クラス全体に対して、説明が足りていなかった。今であれば、保護者の許可を取り、その子がいない場面で丁寧な説明を行うだろう。「みんなと同じように頑張ろうとしていること」「みんなで成長することにはメリットがあること」「全員を同じように愛し、成長させていきたいと思っていること」を子どもたちと向き合い、話していく必要がある。また、頑張りの可視化も大切で、その子が何をどれだけできるようになったのか、その変化を定量的にも示していく。もちろん、他の子どもたちの頑張りも同じように光を当てていく。
困り事をそもそも「問題」と捉える視点のままだと、支援は長続きしない。例えば、落ち着きのない子を「集中できない子」と見なすのではなく、「自分の気持ちをすぐに行動に移せる子」と捉えるリフレーミングの視点は欠かせない。欠点の裏には必ず長所がある。これをまず教師が見ようとし、子どもたちに多く示していければ、個性ある子がクラスにいる意味を理解できるようになる。

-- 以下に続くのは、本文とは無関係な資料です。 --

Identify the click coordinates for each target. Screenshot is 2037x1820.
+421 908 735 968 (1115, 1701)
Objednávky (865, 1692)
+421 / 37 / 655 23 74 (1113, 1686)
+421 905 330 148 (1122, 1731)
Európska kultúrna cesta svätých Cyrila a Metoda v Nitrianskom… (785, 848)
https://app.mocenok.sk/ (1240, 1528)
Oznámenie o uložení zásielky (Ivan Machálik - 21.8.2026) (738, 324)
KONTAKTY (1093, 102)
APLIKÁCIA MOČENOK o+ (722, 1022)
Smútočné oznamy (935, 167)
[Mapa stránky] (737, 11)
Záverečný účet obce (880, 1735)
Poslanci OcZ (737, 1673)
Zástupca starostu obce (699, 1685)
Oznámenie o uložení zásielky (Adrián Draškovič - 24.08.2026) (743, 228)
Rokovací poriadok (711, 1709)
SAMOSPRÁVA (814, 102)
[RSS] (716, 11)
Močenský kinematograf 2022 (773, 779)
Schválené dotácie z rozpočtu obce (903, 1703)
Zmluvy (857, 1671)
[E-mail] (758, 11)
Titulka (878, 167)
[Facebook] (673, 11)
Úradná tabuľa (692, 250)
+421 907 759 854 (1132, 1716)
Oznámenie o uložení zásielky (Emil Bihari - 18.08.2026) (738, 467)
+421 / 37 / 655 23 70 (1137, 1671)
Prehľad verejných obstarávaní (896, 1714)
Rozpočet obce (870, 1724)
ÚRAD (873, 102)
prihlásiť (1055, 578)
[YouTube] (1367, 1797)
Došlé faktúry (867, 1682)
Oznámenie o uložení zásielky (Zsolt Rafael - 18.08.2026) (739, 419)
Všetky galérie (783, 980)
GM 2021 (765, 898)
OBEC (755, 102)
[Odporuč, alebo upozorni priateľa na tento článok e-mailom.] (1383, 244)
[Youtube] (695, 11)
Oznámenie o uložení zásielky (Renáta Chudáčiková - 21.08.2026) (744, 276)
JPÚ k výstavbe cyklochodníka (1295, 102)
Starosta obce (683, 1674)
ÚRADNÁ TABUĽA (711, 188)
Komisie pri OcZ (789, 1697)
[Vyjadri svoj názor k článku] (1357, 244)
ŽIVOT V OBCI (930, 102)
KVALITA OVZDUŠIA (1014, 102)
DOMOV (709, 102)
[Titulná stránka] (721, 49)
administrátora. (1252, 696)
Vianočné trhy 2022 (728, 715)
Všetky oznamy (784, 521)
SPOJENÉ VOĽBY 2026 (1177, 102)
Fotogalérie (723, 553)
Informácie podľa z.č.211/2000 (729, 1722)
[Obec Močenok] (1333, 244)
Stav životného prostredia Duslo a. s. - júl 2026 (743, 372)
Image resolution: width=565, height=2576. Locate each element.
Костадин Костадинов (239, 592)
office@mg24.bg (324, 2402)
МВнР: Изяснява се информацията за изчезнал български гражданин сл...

例えば、立ち歩きが多いなら教え合いの時間を導入し、立ってもよい場面を意図的につくる。暴言が出る子には、怒りをクールダウンできる安心スペースを用意する(私は教室の後ろに小さなテントなどを用意したことがある)。教師が努力しても限界があるなら、仕組みそのものを見直す柔軟性が求められる。これは当然、他の子にも安心を与える手だてである。
支援が必要な子の隣にしっかり者を配置することはよくあるが、それが丸投げになってはいけない。大人でも難しい対応を子どもに任せるという対応は、保護者の不信感を生む。配置はあくまでトラブル予防であり、クラス全員がさまざまな子と交流ができるようにすることで多様性を学ぶことができる。
上記のしくじりを意識して対処することで、全員が安心して学べる教室に近づく。「全員を特別視している」ことを言葉や行動、システムを通じて絶えず伝えていきたい。